Magie und Macht
Souveränität – worin sie besteht, ist rein abstrakt schwer zu definieren. Besser man hat ein anschauliches Beispiel vor Augen, auf das sich verweisen lässt. Eines wie das aktuelle Buch von Jean Starobinski etwa. Derlei nämlich kann nur geschrieben werden, wenn stupende Vielseitigkeit sich mit intimster Kennerschaft und der Lust paart, die eigene Faszination an einer […]
Souveränität – worin sie besteht, ist rein abstrakt schwer zu definieren. Besser man hat ein anschauliches Beispiel vor Augen, auf das sich verweisen lässt. Eines wie das aktuelle Buch von Jean Starobinski etwa. Derlei nämlich kann nur geschrieben werden, wenn stupende Vielseitigkeit sich mit intimster Kennerschaft und der Lust paart, die eigene Faszination an einer Fragestellung auch anderen mitzuteilen. Dabei gelingt dem Autor ein doppeltes Kunststück. Rückzüge hinter die Palisaden irgendwelcher scientific communities finden nicht statt, von modischem Gerede und verschwurbelten Theoriebildungen hält er sich fern. Ebensowenig jedoch begibt er sich auf das Niveau des blossen Sachbuchs. Sein dichter, rasanter und zuweilen sprunghafter Erzählton nimmt dem Gegenstand nichts von dessen Anspruch. Entstanden ist so ein Text, der uns, gespickt mit Details und durchsetzt von zahlreichen Exkursen, nicht nur seines Reichtums an Aspekten wegen fordert. Leser, die sich darauf einlassen, tun dies allemal mit Gewinn – und (in Zeiten wie diesen nicht ganz nebensächlich!) sie mögen nebenbei lernen, welche Weltzugänge historische Bildung zu erschliessen vermag.

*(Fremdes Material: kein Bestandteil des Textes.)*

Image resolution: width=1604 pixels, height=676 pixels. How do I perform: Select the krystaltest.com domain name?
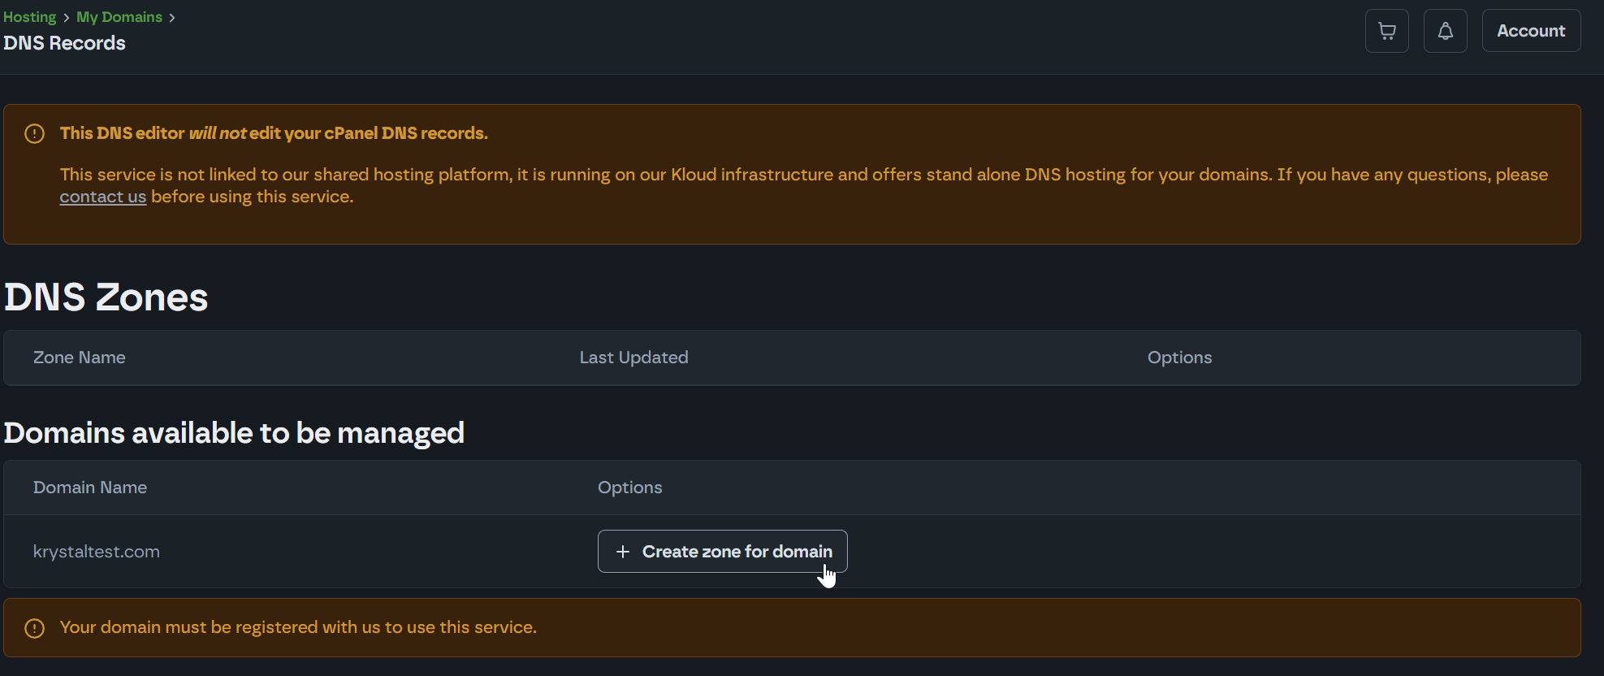pyautogui.click(x=96, y=552)
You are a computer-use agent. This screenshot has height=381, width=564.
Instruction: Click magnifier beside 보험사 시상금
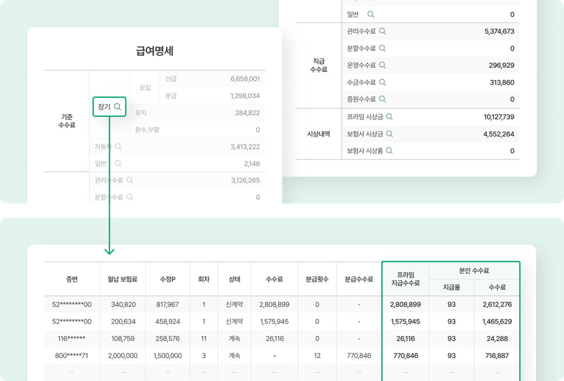[389, 134]
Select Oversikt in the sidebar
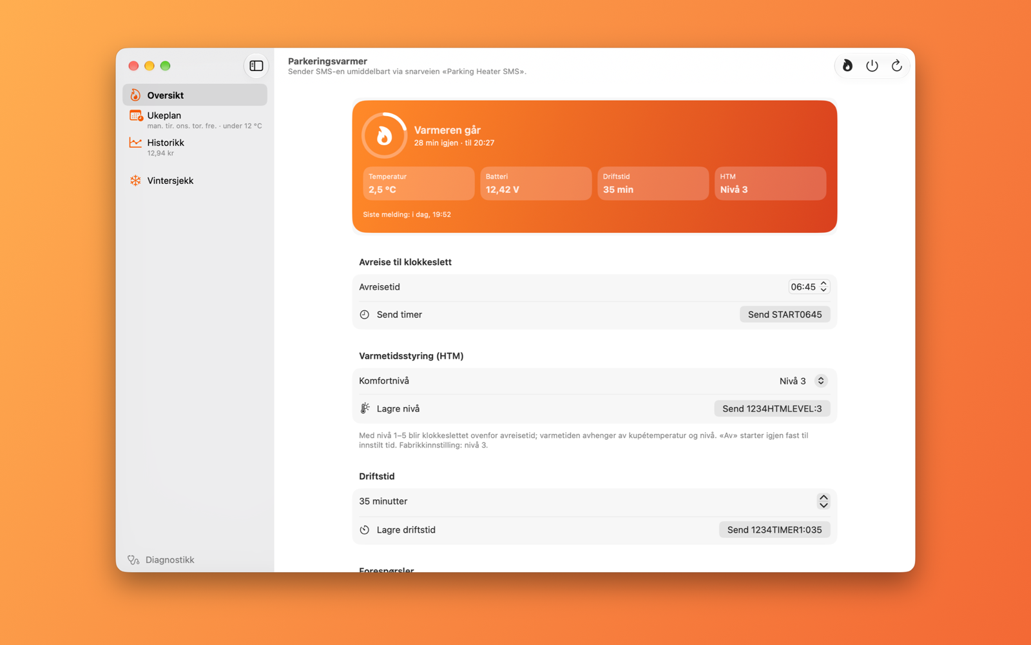 [x=195, y=95]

Der 1920 geborene Genfer Gelehrte ist einer der letzten universal ausgerichteten Denker, die dem Spezialistentum (das immer auch geistige Verzwergung bedeutet) selbstbewusst eine Nase drehen dürfen. Von Haus aus Mediziner, mit starken Affinitäten zur Psychoanalyse, könnte, ja sollte man ihn insbesondere als führenden Ideengeschichtler des französischen Geistes zwischen Montaigne und Baudelaire kennen. Dass keine Vernunft ohne Verführung besteht, weiss er natürlich, und diese hat stets mit dem Überschreiten einer Grenze zu tun. Eben darum geht es im neuen Buch Starobinskis. Ort der Handlung ist vor allem die Oper, mit Mozart als Zentralgestirn, um den er von Monteverdi bis Richard Strauss andere Respektabilitäten kreisen lässt. Was sie in ihrer darstellerisch grandios gemeisterten äusseren Vielfalt und inneren Vielschichtigkeit verbindet, steckt ein Grundlagenteil zu Beginn ab.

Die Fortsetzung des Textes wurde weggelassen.